Tim Aguirre

RESEARCH:

I was always intrigued by the complexity of biological processes and wanted to use my chemistry background to interrogate biological systems. Studying kinase inhibitors for therapeutically relevant targets during my PhD was intriguing and helped me gain profound knowledge about kinase signaling and small molecule inhibitors. For my postdoctoral studies, I will focus on the ubiquitin machinery and develop synthetic ubiquitin probes as baits for mass spectrometry-based proteomics. Ubiquitylation is a multifaceted post-translational modification involved in a cornucopia of biological processes and identifying novel endogenous writers, readers and erasers of unconventionally linked ubiquitin chains will contribute to a better understanding of the complex ubiquitin code. Revealing cellular functions and disease pathways regulated by unique ubiquitin linkages could be a springboard for therapeutic intervention in the long run.

CURRICULUM VITAE:

I studied chemistry at the Humboldt University Berlin, where I obtained my Bachelor’s degree in 2016.  For my Bachelor’s thesis and a subsequent research internship at the University of Warwick (UK), I investigated different types of peptide-polymer conjugates for diverse applications such as fiber-reinforced composites or anti-microbials. I then changed to the chemical biology field and implemented the analog-sensitive approach to inositol hexakisphosphate kinases for my Master’s degree, which I completed in 2018.
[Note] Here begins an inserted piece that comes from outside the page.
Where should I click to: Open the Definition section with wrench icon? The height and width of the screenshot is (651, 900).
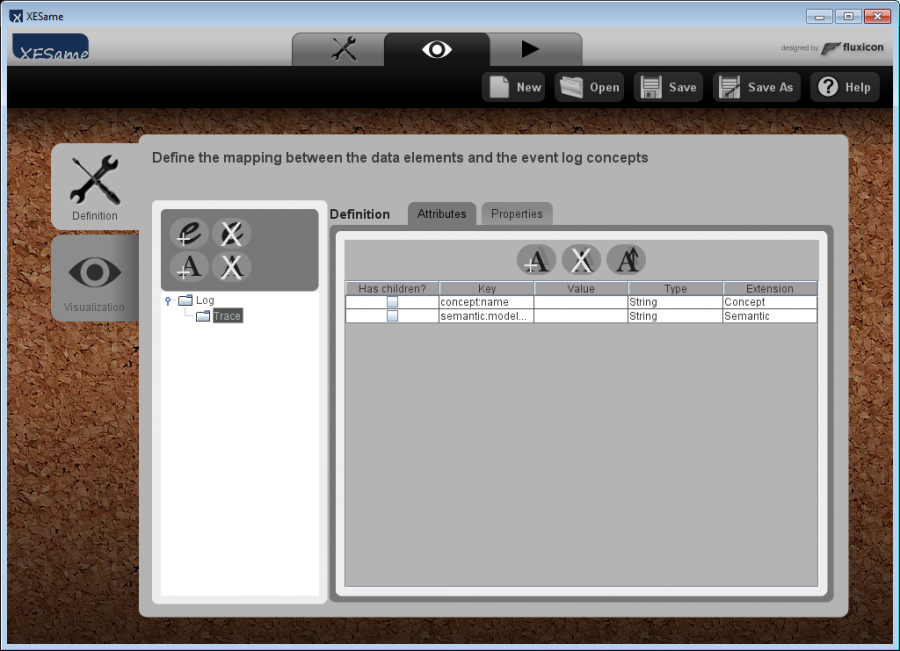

I stayed in the same lab for my PhD studies and further interrogated the inositol pyrophosphate metabolism by identifying selective kinase inhibitors using chemical genetics and high-throughput screening. In addition, I used photopharmacology to target T. gondii calcium-dependent protein kinase 1 in a reversible and time-dependent manner.

In October 2023, I started as a Walter Benjamin postdoctoral researcher at the LUMC under the joint supervision of Gerbrand van der Heden van Noort and Alfred Vertegaal. My aim is to investigate oxyester-linked ubiquitin chains employing chemically synthesized diubiquitin probes and mass spectrometry-based proteomics.